This application claims the benefit under 35 U.S.C. § 119(a) of a Korean Patent Application filed with the Korean Intellectual Property Office on Sep. 12, 2005 and assigned Serial No. 2005-84780, the entire disclosure of which is hereby incorporated by reference.
1. Field of the Invention:
The present invention relates to an apparatus and a method for transmitting audio signals. More particularly, the present invention relates to an apparatus and a method for transmitting audio signals in such a manner that the audio signals transmitted and received in a mobile telephone network are preprocessed before being inputted to a voice encoder.

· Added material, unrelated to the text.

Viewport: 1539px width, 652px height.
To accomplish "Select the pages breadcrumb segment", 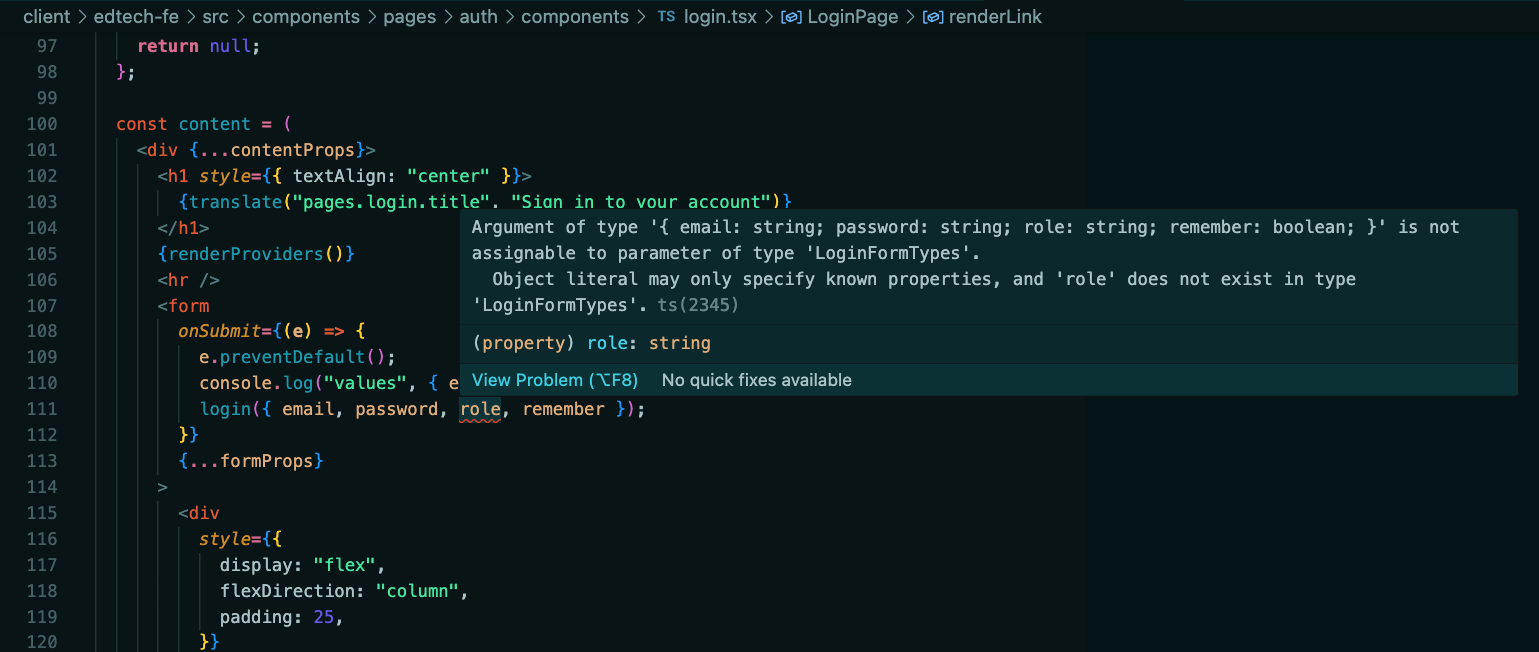I will point(409,17).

2. Description of the Related Art:
Variable-rate voice encoders used in mobile telephone networks support a creation of voice packets having a plurality of rates. Typical examples of the variable-rate voice encoders include Qualcomm-CELP (QCELP) and Enhanced Variable Rate Codec (EVRC) used in Code Division Multiple Access (CDMA) systems. The variable-rate voice encoders can select the rate of voice packets according to characteristics of inputted voice signals or based on the rate required by communication systems to compress or restore voice signals. The QCELP and EVRC create voice packets having a full rate, ½ rate, ¼ rate, or ⅛ rate. These encoders are based on a human voice creation model and exhibit optimal performance in compressing and decoding voice signals. However, the encoders exhibit poor performance with regard to signals (for example, music) having a creation model different from the voice creation model. This means that, when audio signals are transmitted and received in conventional mobile telephone networks, some measures must be taken to lessen the degradation of sound quality.
The methods shown in
Accordingly, there is a need for an improved apparatus and method for compensating for a degree of sound quality resulting from characteristics of voice encoders, in order to improve the sound quality of audio signals transmitted and received in mobile telephone networks.

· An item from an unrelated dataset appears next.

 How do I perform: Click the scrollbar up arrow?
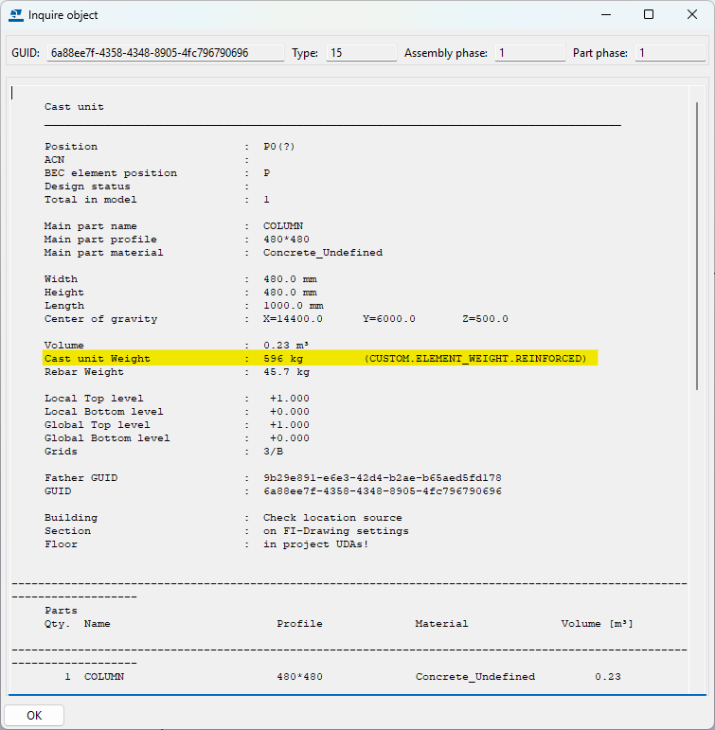click(x=698, y=89)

An aspect of exemplary embodiments of the present invention is to address at least the above problems and/or disadvantages and to provide at least the advantages described below. Accordingly, an aspect of exemplary embodiments of the present invention is to provide an apparatus and a method for preprocessing audio signals in an analysis-by-synthesis scheme and transmitting the audio signals.
Another aspect of exemplary embodiments of the present invention is to provide an apparatus and a method for optimally preprocessing audio signals and transmitting the audio signals by using error signals between original audio signals and signals obtained by preprocessing the original signals with a frequency filter, encoding the audio signals with a voice encoder, and decoding the audio signals.
Another aspect of exemplary embodiments of the present invention is to provide an apparatus and a method for preprocessing audio signals by multiplying the frequency component of the audio signals by a specific filter gain value and transmitting the audio signals.
Another aspect of exemplary embodiments of the present invention is to provide an apparatus and a method for transmitting audio signals with lesser degradation of their sound quality resulting from a voice encoder in a mobile telephone network.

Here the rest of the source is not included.